• Stated problem
Turn every line of the material below into a numbered list, leaving out the blank lines.

Records from a collection:
[Start]

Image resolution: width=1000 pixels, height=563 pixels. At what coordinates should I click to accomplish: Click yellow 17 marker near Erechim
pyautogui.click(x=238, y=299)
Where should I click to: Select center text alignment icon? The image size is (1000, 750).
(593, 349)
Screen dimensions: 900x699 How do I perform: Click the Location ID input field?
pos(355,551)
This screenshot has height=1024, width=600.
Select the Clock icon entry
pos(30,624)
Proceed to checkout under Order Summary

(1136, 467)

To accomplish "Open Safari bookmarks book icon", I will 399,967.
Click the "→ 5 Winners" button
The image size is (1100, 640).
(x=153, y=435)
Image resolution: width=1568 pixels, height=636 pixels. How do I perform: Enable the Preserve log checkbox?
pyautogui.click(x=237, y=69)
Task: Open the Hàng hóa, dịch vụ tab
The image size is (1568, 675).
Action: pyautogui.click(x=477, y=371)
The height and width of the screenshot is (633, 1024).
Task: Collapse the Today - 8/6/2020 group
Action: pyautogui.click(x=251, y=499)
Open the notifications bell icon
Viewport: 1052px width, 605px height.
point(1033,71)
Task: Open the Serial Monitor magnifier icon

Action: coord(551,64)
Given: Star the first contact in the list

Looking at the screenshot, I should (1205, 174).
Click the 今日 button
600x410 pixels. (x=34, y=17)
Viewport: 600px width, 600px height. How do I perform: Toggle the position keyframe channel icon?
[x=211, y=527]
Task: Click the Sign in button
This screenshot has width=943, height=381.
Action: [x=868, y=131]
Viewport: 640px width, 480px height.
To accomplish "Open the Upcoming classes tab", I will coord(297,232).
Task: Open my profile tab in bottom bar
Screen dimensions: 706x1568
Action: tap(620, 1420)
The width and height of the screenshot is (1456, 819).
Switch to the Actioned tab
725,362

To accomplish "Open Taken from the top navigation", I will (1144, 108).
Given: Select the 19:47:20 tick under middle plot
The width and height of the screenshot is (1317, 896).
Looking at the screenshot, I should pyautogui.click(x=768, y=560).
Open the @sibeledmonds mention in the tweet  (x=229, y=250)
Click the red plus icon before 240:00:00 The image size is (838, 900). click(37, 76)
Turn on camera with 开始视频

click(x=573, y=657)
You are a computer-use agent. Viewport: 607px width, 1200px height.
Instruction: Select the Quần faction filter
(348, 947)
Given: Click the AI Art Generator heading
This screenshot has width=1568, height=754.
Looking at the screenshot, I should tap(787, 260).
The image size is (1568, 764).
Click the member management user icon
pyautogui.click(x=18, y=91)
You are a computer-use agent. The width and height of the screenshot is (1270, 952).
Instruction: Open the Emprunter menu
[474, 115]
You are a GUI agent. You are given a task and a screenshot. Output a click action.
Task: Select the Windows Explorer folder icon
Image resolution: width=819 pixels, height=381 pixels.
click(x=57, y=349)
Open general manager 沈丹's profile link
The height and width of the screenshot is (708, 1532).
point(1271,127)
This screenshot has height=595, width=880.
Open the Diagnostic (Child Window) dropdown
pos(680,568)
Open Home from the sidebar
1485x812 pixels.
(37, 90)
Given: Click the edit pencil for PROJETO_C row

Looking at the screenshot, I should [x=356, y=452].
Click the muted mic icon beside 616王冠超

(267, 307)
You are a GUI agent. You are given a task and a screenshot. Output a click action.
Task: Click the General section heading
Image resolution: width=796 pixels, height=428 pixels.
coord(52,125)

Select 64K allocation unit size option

[End]

• Answer to this problem
1. Image resolution: width=1000 pixels, height=563 pixels. At what coordinates should I click to accomplish: Click yellow 17 marker near Erechim
2. pyautogui.click(x=238, y=299)
3. Where should I click to: Select center text alignment icon? The image size is (1000, 750).
4. (593, 349)
5. Screen dimensions: 900x699 How do I perform: Click the Location ID input field?
6. pos(355,551)
7. This screenshot has height=1024, width=600.
8. Select the Clock icon entry
9. pos(30,624)
10. Proceed to checkout under Order Summary
11. (1136, 467)
12. To accomplish "Open Safari bookmarks book icon", I will 399,967.
13. Click the "→ 5 Winners" button
14. The image size is (1100, 640).
15. (x=153, y=435)
16. Image resolution: width=1568 pixels, height=636 pixels. How do I perform: Enable the Preserve log checkbox?
17. pyautogui.click(x=237, y=69)
18. Task: Open the Hàng hóa, dịch vụ tab
19. The image size is (1568, 675).
20. Action: pyautogui.click(x=477, y=371)
21. The height and width of the screenshot is (633, 1024).
22. Task: Collapse the Today - 8/6/2020 group
23. Action: pyautogui.click(x=251, y=499)
24. Open the notifications bell icon
25. Viewport: 1052px width, 605px height.
26. point(1033,71)
27. Task: Open the Serial Monitor magnifier icon
28. Action: coord(551,64)
29. Given: Star the first contact in the list
30. Looking at the screenshot, I should (1205, 174).
31. Click the 今日 button
32. 600x410 pixels. (x=34, y=17)
33. Viewport: 600px width, 600px height. How do I perform: Toggle the position keyframe channel icon?
34. [x=211, y=527]
35. Task: Click the Sign in button
36. This screenshot has width=943, height=381.
37. Action: [x=868, y=131]
38. Viewport: 640px width, 480px height.
39. To accomplish "Open the Upcoming classes tab", I will coord(297,232).
40. Task: Open my profile tab in bottom bar
41. Screen dimensions: 706x1568
42. Action: tap(620, 1420)
43. The width and height of the screenshot is (1456, 819).
44. Switch to the Actioned tab
45. 725,362
46. To accomplish "Open Taken from the top navigation", I will (1144, 108).
47. Given: Select the 19:47:20 tick under middle plot
48. The width and height of the screenshot is (1317, 896).
49. Looking at the screenshot, I should pyautogui.click(x=768, y=560).
50. Open the @sibeledmonds mention in the tweet  (x=229, y=250)
51. Click the red plus icon before 240:00:00 The image size is (838, 900). click(37, 76)
52. Turn on camera with 开始视频
53. click(x=573, y=657)
54. You are a computer-use agent. Viewport: 607px width, 1200px height.
55. Instruction: Select the Quần faction filter
56. (348, 947)
57. Given: Click the AI Art Generator heading
58. This screenshot has width=1568, height=754.
59. Looking at the screenshot, I should tap(787, 260).
60. The image size is (1568, 764).
61. Click the member management user icon
62. pyautogui.click(x=18, y=91)
63. You are a computer-use agent. The width and height of the screenshot is (1270, 952).
64. Instruction: Open the Emprunter menu
65. [474, 115]
66. You are a GUI agent. You are given a task and a screenshot. Output a click action.
67. Task: Select the Windows Explorer folder icon
68. Image resolution: width=819 pixels, height=381 pixels.
69. click(x=57, y=349)
70. Open general manager 沈丹's profile link
71. The height and width of the screenshot is (708, 1532).
72. point(1271,127)
73. This screenshot has height=595, width=880.
74. Open the Diagnostic (Child Window) dropdown
75. pos(680,568)
76. Open Home from the sidebar
77. 1485x812 pixels.
78. (37, 90)
79. Given: Click the edit pencil for PROJETO_C row
80. Looking at the screenshot, I should [x=356, y=452].
81. Click the muted mic icon beside 616王冠超
82. (267, 307)
83. You are a GUI agent. You are given a task and a screenshot. Output a click action.
84. Task: Click the General section heading
85. Image resolution: width=796 pixels, height=428 pixels.
86. coord(52,125)
87. Select 64K allocation unit size option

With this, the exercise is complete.